TASK GOAL: Carry on the commentary about the manufacturing inquiry report from its final sentence, keeping to its argument and tone.

___ PAGE EXCERPT ___

Manufacturing inquiry a missed opportunity

Guest Contributor: Kim Campbell

June’s Independent Report on the Inquiry into Manufacturing rather missed a golden opportunity by diverting its focus onto the policy prescriptions of its sponsors, the opposition parties.

But it was a pleasure seeing a group of our politicians with a newly discovered respect, even enthusiasm, for the role played by manufacturing in an advanced economy such as ours aspires to be.

After all, the producers of New Zealand’s fine products from our farms, forests and seas would be much the poorer were it not for the value added by our manufacturers.

It’s even more true that our foodstuffs have to be processed or manufactured in short order lest they start to deteriorate.

On top of that, there’s the productivity enhancing machinery and equipment made and sold in New Zealand, which also earns some $3 billion a year in exports.

The missed opportunity in the report is that it didn’t take adequate time to spell out this value, value which is in terms of innovation, skills development, exports, and in knowledge-rich jobs which pay far more than sectors such as tourism or retailing.

It’s a pity because New Zealanders are by and large ignorant of the economics underpinning their standard of living, and the report’s publication could have used its moment in the media sun to help enlighten them.

Instead it conveyed an idea to the public that manufacturing is on its knees, a sunset industry needing additional policy prescription hand-outs to keep it viable. Nothing could be further from the truth.

The report also fails to articulate the exponential scale of change taking place to manufacturing processes worldwide, and the great strides being made in New Zealand to embrace these changes. They describe in brief that an increase in the value of manufacturing output may not require a commensurate increase in the numbers of people directly employed in manufacturing.

___ DATA SEGMENT ___

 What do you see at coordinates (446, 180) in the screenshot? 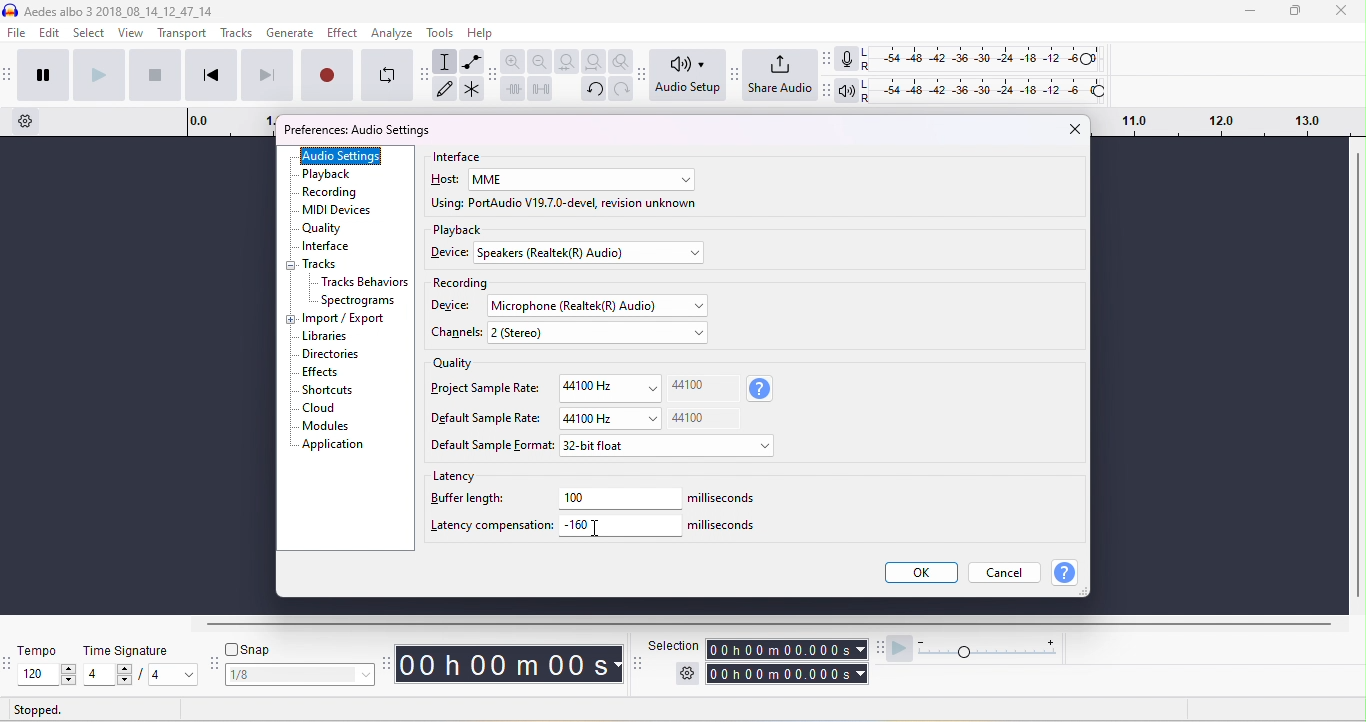
I see `host` at bounding box center [446, 180].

___

ANSWER TO THE PROBLEM:
Forty years ago when post war manufacturing in New Zealand was enjoying a heyday, it was not uncommon for manufacturing businesses to operate their own transport, accountancy, financing, design and other services all included in the numbers of people they employed.

Today services like these are typically ancillary to a manufacturer’s core business. Production and trading complexity, and specialization have seen them steadily outsourced, so much so that their proliferation elsewhere in the economy led to some commentators in the 1980s and 90s to proclaim the advent of the services economy. As if services could be delivered in a vacuum somehow independent of tangible goods being produced or the people producing them. As if we were all going to get rich serving each other burgers and fries.

Outsourcing practices and quickly advancing automation meant the numbers employed in manufacturing steadily diminished, and the skills of those employed changed, while the value delivered rose in dollar value terms.

Employment in the sector reached a peak of 320,000 fulltime jobs in 1985; in the ensuing six years under the Labour government’s liberalization programme 80,000 jobs were axed from the sector. Now manufacturers employ about the same number as in the early 1990s while delivering 20 per cent more in GDP terms, the sort of productivity growth needed to lift our standards of living.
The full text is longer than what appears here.